Tecnica mista con calabroni in plastica dipinti a mano. Misure variabili. 2019
L’opera nasce dall’ esperienza personale dell’artista che, negli ultimi anni ha vissuto e analizzato le modificazioni del territorio milanese nel periodo pre e post Expò 2015.
Nel corso del tempo il paesaggio intorno all’ area dell’Esposizione Universale è notevolmente mutato, così come sono cambiati i suoi abitanti e le abitudini di essi.
Questo evento ha migliorato la comunicazione sul territorio, agevolando gli spostamenti, intensificando i mezzi di trasporto e potenziando le infrastrutture. Tuttavia ha dato il via ad una serie di opere urbanistiche, talvolta rimaste incompiute, che hanno fatto sì che ovunque si posi la vista appaiano reti e palizzate, trasformando la città e la periferia in una specie di cantiere/alveare dal quale difficilmente si può scorgere l’orizzonte.
Questo atteggiamento si riflette negli animi delle persone che vivono la metropoli.
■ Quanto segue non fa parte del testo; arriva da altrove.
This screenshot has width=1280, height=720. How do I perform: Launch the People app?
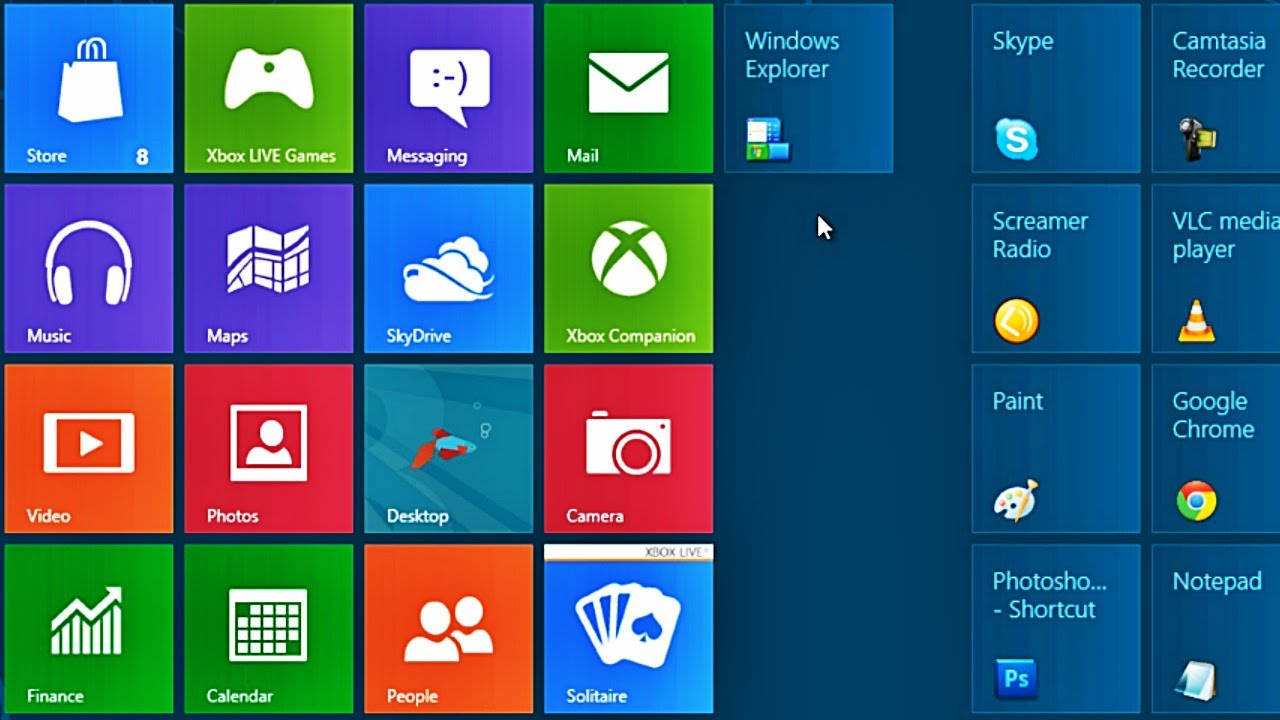(448, 628)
Delimitare è diventata la nuova priorità, e così la rete, la parola tanto osannata nel XXI secolo capace di collegare tutto il globo via etere, nella vita reale ci separa e crea distanze. Senza accorgerci stiamo diventando scopritori del mondo ma incapaci di goderci la vita quotidiana.
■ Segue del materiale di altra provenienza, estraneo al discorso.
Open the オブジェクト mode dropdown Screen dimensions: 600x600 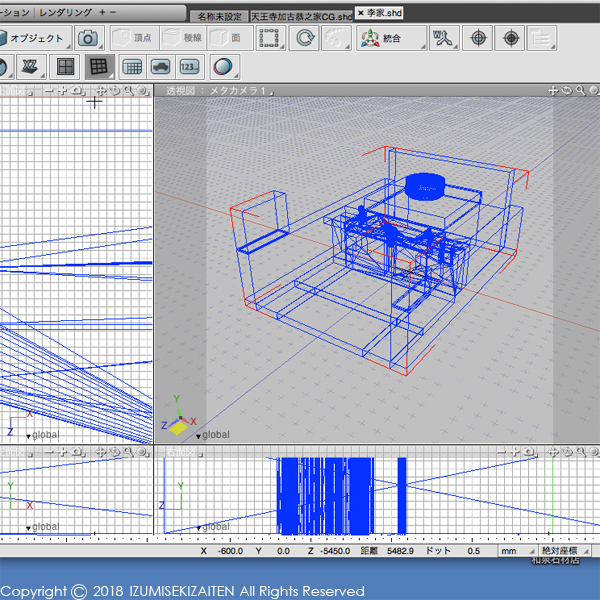point(36,38)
In questo scenario ansiogeno i calabroni dell’opera, stampati con la moderna tecnologia 3D ed interamente dipinti a mano, si inseriscono come una sorta di strumento per provocare disturbo e malessere alla vista. L’artista vuole comunicare lo stato d’ansia generato dalla continua limitazione dello spazio vitale in luoghi sempre più piccoli e chiassosi in perpetua evoluzione, un po’ come i nidi di calabrone che mantengono sempre l’aspetto di un cantiere aperto.